I was around nineteen or twenty when I was handed my first self help book. At the time I didn't even realise books like this existed!!! For the previous four or five years I had struggled with coming to terms with the death of my dad two weeks after my fifteenth birthday. My confidence and self esteem was on the floor. These books were just what I needed and I soon began devouring book after book.
Personal development books helped me to increase my self esteem and confidence and I noticed a gradual change in the way I felt about myself. My addiction to personal development grabbed hold of me from then on.
Within a year or so I noticed that the way I felt about life and myself seemed to plateau. The books seemed to have stopped making me feel any better...so I stopped reading (for a while at least).
Looking back on my journey I understand how these books had an immediate impact on my incredibly low self esteem. I can also understand why they stopped taking effect after a while.
What happened was that my brain was soaking up knowledge like a sponge...but there it stayed...in my brain. I knew what to do. I knew how I was supposed to feel. Yet I didn't change.

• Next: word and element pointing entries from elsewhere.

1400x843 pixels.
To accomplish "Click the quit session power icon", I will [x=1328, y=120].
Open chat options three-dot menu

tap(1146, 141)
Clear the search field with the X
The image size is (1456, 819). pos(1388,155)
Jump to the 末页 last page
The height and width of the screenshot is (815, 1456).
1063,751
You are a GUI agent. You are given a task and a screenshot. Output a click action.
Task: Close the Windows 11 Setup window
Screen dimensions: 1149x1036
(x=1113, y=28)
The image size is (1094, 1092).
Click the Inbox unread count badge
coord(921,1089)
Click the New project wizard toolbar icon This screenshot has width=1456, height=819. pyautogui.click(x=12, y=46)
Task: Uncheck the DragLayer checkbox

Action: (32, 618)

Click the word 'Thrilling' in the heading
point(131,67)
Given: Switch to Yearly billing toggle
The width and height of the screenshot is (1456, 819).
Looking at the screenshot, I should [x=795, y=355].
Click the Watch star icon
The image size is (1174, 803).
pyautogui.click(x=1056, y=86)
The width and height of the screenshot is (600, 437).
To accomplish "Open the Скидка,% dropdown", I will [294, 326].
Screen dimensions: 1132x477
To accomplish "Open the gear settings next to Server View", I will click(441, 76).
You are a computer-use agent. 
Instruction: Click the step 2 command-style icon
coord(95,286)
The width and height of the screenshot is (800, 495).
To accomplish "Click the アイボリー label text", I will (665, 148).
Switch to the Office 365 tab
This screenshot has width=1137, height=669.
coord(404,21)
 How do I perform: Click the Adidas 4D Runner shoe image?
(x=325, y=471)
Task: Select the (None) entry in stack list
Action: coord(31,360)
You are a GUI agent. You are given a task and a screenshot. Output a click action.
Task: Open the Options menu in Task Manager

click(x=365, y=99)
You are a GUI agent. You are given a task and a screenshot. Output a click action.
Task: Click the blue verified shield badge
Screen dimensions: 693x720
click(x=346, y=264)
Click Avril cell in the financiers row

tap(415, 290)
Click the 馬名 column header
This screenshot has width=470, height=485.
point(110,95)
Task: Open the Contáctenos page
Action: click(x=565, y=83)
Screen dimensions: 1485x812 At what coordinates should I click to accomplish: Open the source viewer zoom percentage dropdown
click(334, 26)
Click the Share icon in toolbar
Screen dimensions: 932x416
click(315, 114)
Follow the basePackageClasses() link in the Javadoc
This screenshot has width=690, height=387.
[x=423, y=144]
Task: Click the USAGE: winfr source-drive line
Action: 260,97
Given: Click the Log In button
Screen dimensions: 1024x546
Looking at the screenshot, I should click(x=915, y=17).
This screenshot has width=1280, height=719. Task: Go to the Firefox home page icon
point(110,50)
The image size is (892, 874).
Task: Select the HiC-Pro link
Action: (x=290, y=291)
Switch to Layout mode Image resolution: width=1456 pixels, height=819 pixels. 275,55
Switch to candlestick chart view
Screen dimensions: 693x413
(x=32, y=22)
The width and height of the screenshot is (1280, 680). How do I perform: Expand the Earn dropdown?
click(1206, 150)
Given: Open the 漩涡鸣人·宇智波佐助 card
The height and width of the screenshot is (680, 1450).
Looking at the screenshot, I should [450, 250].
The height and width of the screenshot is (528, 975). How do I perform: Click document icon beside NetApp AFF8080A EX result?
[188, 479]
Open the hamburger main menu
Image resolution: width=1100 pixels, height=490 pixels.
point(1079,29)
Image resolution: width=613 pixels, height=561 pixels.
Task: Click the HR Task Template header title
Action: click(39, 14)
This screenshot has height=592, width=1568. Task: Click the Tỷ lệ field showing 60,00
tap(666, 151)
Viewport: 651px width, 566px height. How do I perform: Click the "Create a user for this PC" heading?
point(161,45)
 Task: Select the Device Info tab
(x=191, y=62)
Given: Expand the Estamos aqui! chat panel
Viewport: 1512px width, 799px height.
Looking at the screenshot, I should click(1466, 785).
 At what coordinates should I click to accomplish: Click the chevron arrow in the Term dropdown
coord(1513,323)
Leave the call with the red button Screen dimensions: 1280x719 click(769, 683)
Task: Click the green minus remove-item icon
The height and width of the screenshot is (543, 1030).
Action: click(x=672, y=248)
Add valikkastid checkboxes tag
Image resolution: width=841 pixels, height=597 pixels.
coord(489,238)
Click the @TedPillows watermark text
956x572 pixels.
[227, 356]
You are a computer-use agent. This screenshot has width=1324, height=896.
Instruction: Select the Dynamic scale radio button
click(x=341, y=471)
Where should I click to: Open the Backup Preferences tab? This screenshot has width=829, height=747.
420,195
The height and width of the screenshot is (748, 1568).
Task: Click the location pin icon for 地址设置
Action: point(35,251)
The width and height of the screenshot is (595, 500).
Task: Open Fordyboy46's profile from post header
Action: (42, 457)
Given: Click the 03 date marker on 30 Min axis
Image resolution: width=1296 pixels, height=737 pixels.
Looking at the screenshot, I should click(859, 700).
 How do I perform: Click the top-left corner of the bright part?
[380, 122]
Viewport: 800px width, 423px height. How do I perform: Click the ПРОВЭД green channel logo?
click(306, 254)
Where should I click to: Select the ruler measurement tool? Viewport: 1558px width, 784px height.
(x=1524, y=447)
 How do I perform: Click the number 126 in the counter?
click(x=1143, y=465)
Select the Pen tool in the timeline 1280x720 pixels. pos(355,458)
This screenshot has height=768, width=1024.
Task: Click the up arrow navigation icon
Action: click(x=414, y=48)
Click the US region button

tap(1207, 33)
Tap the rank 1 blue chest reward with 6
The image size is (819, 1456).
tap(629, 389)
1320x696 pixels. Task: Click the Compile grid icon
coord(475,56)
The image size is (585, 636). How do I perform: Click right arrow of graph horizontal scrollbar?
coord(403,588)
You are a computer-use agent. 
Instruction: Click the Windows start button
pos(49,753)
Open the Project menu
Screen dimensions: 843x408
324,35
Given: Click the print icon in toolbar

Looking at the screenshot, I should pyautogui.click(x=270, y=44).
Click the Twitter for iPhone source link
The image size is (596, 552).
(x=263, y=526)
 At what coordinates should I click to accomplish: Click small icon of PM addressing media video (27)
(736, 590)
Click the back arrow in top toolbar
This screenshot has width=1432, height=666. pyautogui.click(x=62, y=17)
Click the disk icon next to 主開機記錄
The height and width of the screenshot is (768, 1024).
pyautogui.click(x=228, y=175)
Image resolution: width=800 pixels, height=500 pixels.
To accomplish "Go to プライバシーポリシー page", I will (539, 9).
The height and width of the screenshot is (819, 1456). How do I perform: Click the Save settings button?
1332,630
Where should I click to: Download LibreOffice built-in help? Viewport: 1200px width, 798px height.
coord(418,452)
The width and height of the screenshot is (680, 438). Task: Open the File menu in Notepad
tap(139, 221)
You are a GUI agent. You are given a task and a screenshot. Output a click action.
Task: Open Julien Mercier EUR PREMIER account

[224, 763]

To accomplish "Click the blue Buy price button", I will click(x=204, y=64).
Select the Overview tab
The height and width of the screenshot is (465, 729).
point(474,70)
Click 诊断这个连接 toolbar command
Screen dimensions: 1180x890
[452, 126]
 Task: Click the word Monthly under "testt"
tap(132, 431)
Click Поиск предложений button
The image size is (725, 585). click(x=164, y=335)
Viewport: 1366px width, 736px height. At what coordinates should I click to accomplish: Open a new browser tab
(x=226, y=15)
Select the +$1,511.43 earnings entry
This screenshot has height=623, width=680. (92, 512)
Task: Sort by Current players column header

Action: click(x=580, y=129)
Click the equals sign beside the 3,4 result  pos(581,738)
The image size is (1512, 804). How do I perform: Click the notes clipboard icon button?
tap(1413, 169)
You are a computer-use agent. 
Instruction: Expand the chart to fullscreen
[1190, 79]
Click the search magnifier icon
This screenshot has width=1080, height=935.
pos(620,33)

Years later when I began my intensive personal development journey with coaches, tutors and mentors, I had a revelation. Everything I had learnt was held intellectually only...I wasn't living most of it. And if I wasn't living it, how on earth could it make a difference to my life?
Having a tutor and mentor made a massive difference in my life. I learnt how to let go of anger, resentment, fear, frustration. I could start to forgive. I could really start to grow and fall in love with life again.
I have seen this change in my coaching clients too. Many come to me having read many personal development books over the years. It only seems to take a handful of sessions before I am asked how on earth coaching is creating such a positive change in their lives.
My answer is...you are not just knowing the information, but actually living it. And that makes all the difference.